I recently attended the burial of a friend’s mother. Along with others, I entered the graveyard feeling sad for him and his family who had lost their mother, but when stepping out of the graveyard after the burial formalities were over, I also had something else to feel sad about.

As the actual burial takes 15-20 minutes, I stood in silence at a distance from the grave to allow space to the close family members to participate in the proceedings. With this time slot at my disposal and with little else to do, I must confess I began to look around at the gathering of the people who were also there in attendance. What I observed was certainly not new for me but somehow it seemed more revolting than ever before. I saw men scattered in small groups, spread at a little distance from the burial site and engaged in heated discussions over national politics, totally oblivious to the nature of the occasion they had come to participate in. There were others who were cracking jokes and frequent bouts of laughter could be heard as if they were sitting in a café. No less disgusting was the sight of men talking ceaselessly on their mobile phones right next to the burial site. No, it was not an emergency: their discussions involved commercial deals. They surely were great believers in “business as usual” rather than the fear of the Hereafter. And there were, of course, those from the distant family who are always there to act as the self-appointed masters of ceremony.
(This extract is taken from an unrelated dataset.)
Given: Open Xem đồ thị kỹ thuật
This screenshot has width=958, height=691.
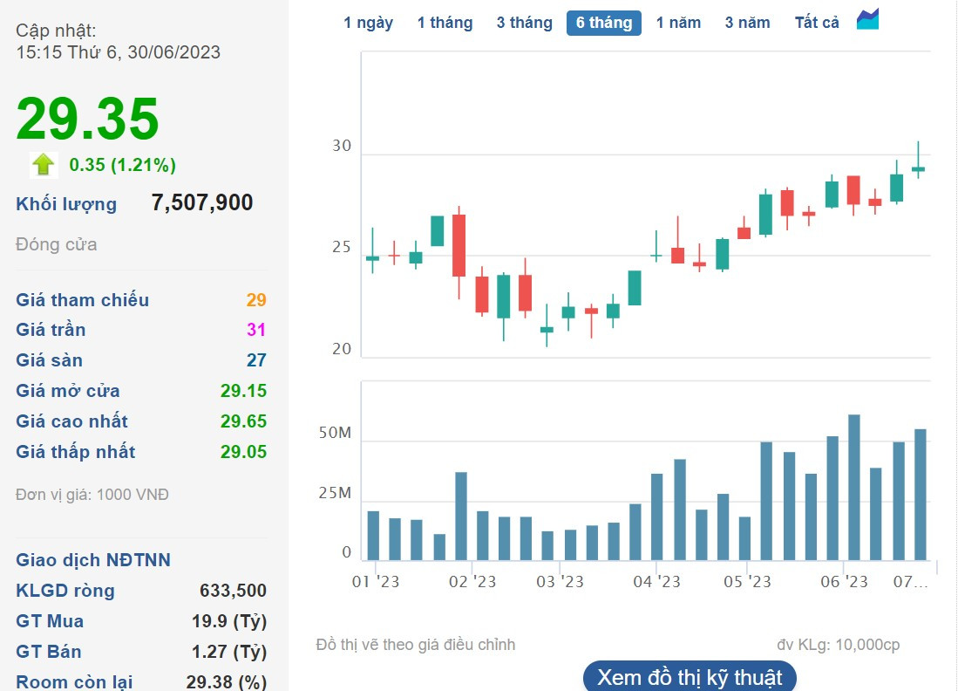Looking at the screenshot, I should click(689, 677).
They insist on pointing out the insignificant lapses of the burial procedure and ensure that their voice is heard well over the others’. They will, for example, insist on the precise placement of the concrete slabs, the density of the sand and cement mixture and a lot more, yet all of little consequence.

I returned from the graveyard filled with the additional grief of what I had just witnessed. These were all highly educated men, belonging to the upper social class of our society. So one cannot dismiss this atrocious behaviour by the usual thought -  “lack of education.” My mind ached with different questions. Why are we so poorly evolved morally and socially that we fail to restrain ourselves to remain silent for as little as 20 minutes, as a mark of respect for the deceased and the family? Why can’t we use those 20 minutes to recite prayers for the departed soul or else why can’t we just stand in silence and perhaps think of our life in the Hereafter which all of us are going to face sooner or later?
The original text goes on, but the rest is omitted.